▶ **TASK**
Write out every entry below word for word, leaving nothing out.

----- RECORDS FOR THIS TASK -----

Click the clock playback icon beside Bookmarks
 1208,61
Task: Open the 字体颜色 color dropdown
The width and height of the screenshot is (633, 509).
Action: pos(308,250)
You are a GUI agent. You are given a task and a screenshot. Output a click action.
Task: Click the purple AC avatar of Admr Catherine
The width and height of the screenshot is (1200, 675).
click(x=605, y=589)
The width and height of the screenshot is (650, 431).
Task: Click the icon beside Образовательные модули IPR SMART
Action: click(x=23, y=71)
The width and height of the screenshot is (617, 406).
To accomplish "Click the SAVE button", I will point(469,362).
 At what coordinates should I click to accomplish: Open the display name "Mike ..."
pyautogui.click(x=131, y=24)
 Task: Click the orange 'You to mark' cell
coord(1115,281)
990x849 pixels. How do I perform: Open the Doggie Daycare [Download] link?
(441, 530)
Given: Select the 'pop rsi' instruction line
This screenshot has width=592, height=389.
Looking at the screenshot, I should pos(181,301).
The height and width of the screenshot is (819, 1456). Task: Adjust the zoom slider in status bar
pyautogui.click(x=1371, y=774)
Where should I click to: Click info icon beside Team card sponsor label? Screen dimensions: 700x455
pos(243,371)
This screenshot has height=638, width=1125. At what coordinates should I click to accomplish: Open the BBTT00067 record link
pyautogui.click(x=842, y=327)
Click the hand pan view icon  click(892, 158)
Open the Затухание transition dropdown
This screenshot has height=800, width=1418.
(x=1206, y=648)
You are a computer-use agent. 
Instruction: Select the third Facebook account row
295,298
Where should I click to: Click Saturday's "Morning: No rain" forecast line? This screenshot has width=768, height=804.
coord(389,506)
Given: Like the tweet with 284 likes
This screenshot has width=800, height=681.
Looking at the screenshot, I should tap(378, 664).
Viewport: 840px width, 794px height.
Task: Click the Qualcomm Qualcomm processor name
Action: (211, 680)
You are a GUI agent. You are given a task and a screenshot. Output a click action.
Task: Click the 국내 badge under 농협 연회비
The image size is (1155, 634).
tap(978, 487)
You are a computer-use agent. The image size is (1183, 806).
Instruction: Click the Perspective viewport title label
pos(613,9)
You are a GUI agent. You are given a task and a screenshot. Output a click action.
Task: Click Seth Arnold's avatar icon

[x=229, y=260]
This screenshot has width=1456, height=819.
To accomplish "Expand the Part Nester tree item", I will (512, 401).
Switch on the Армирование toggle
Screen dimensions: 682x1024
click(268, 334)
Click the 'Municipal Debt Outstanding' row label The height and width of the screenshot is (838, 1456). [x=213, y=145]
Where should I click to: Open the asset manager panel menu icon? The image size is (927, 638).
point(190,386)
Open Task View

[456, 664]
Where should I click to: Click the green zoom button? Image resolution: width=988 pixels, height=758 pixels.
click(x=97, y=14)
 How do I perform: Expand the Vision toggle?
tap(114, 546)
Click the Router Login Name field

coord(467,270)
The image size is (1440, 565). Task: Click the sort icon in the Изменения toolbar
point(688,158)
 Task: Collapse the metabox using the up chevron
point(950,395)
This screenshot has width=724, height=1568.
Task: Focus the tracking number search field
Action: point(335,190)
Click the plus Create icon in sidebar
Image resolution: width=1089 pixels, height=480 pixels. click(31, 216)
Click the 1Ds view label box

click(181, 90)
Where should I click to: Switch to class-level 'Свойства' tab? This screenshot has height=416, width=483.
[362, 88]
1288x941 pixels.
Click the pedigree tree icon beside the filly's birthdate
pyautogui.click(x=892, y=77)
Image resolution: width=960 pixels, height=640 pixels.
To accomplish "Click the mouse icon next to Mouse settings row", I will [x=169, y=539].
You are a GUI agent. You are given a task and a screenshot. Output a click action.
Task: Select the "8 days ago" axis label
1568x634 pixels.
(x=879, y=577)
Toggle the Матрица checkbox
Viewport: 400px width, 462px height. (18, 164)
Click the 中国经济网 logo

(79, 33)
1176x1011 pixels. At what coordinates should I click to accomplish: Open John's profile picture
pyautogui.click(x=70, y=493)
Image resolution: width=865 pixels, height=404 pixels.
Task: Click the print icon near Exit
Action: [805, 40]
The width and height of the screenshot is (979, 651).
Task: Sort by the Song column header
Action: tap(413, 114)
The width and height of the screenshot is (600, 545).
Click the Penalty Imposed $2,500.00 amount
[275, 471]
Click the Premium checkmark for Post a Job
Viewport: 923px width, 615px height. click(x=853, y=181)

-----

▶ **ANSWER BOX**
Click the clock playback icon beside Bookmarks
 1208,61
Task: Open the 字体颜色 color dropdown
The width and height of the screenshot is (633, 509).
Action: pos(308,250)
You are a GUI agent. You are given a task and a screenshot. Output a click action.
Task: Click the purple AC avatar of Admr Catherine
The width and height of the screenshot is (1200, 675).
click(x=605, y=589)
The width and height of the screenshot is (650, 431).
Task: Click the icon beside Образовательные модули IPR SMART
Action: click(x=23, y=71)
The width and height of the screenshot is (617, 406).
To accomplish "Click the SAVE button", I will point(469,362).
 At what coordinates should I click to accomplish: Open the display name "Mike ..."
pyautogui.click(x=131, y=24)
 Task: Click the orange 'You to mark' cell
coord(1115,281)
990x849 pixels. How do I perform: Open the Doggie Daycare [Download] link?
(441, 530)
Given: Select the 'pop rsi' instruction line
This screenshot has width=592, height=389.
Looking at the screenshot, I should pos(181,301).
The height and width of the screenshot is (819, 1456). Task: Adjust the zoom slider in status bar
pyautogui.click(x=1371, y=774)
Where should I click to: Click info icon beside Team card sponsor label? Screen dimensions: 700x455
pos(243,371)
This screenshot has height=638, width=1125. At what coordinates should I click to accomplish: Open the BBTT00067 record link
pyautogui.click(x=842, y=327)
Click the hand pan view icon  click(892, 158)
Open the Затухание transition dropdown
This screenshot has height=800, width=1418.
(x=1206, y=648)
You are a computer-use agent. 
Instruction: Select the third Facebook account row
295,298
Where should I click to: Click Saturday's "Morning: No rain" forecast line? This screenshot has width=768, height=804.
coord(389,506)
Given: Like the tweet with 284 likes
This screenshot has width=800, height=681.
Looking at the screenshot, I should tap(378, 664).
Viewport: 840px width, 794px height.
Task: Click the Qualcomm Qualcomm processor name
Action: (211, 680)
You are a GUI agent. You are given a task and a screenshot. Output a click action.
Task: Click the 국내 badge under 농협 연회비
The image size is (1155, 634).
tap(978, 487)
You are a computer-use agent. The image size is (1183, 806).
Instruction: Click the Perspective viewport title label
pos(613,9)
You are a GUI agent. You are given a task and a screenshot. Output a click action.
Task: Click Seth Arnold's avatar icon

[x=229, y=260]
This screenshot has width=1456, height=819.
To accomplish "Expand the Part Nester tree item", I will (512, 401).
Switch on the Армирование toggle
Screen dimensions: 682x1024
click(268, 334)
Click the 'Municipal Debt Outstanding' row label The height and width of the screenshot is (838, 1456). [x=213, y=145]
Where should I click to: Open the asset manager panel menu icon? The image size is (927, 638).
point(190,386)
Open Task View

[456, 664]
Where should I click to: Click the green zoom button? Image resolution: width=988 pixels, height=758 pixels.
click(x=97, y=14)
 How do I perform: Expand the Vision toggle?
tap(114, 546)
Click the Router Login Name field

coord(467,270)
The image size is (1440, 565). Task: Click the sort icon in the Изменения toolbar
point(688,158)
 Task: Collapse the metabox using the up chevron
point(950,395)
This screenshot has width=724, height=1568.
Task: Focus the tracking number search field
Action: point(335,190)
Click the plus Create icon in sidebar
Image resolution: width=1089 pixels, height=480 pixels. click(31, 216)
Click the 1Ds view label box

click(181, 90)
Where should I click to: Switch to class-level 'Свойства' tab? This screenshot has height=416, width=483.
[362, 88]
1288x941 pixels.
Click the pedigree tree icon beside the filly's birthdate
pyautogui.click(x=892, y=77)
Image resolution: width=960 pixels, height=640 pixels.
To accomplish "Click the mouse icon next to Mouse settings row", I will [x=169, y=539].
You are a GUI agent. You are given a task and a screenshot. Output a click action.
Task: Select the "8 days ago" axis label
1568x634 pixels.
(x=879, y=577)
Toggle the Матрица checkbox
Viewport: 400px width, 462px height. (18, 164)
Click the 中国经济网 logo

(79, 33)
1176x1011 pixels. At what coordinates should I click to accomplish: Open John's profile picture
pyautogui.click(x=70, y=493)
Image resolution: width=865 pixels, height=404 pixels.
Task: Click the print icon near Exit
Action: [805, 40]
The width and height of the screenshot is (979, 651).
Task: Sort by the Song column header
Action: tap(413, 114)
The width and height of the screenshot is (600, 545).
Click the Penalty Imposed $2,500.00 amount
[275, 471]
Click the Premium checkmark for Post a Job
Viewport: 923px width, 615px height. click(x=853, y=181)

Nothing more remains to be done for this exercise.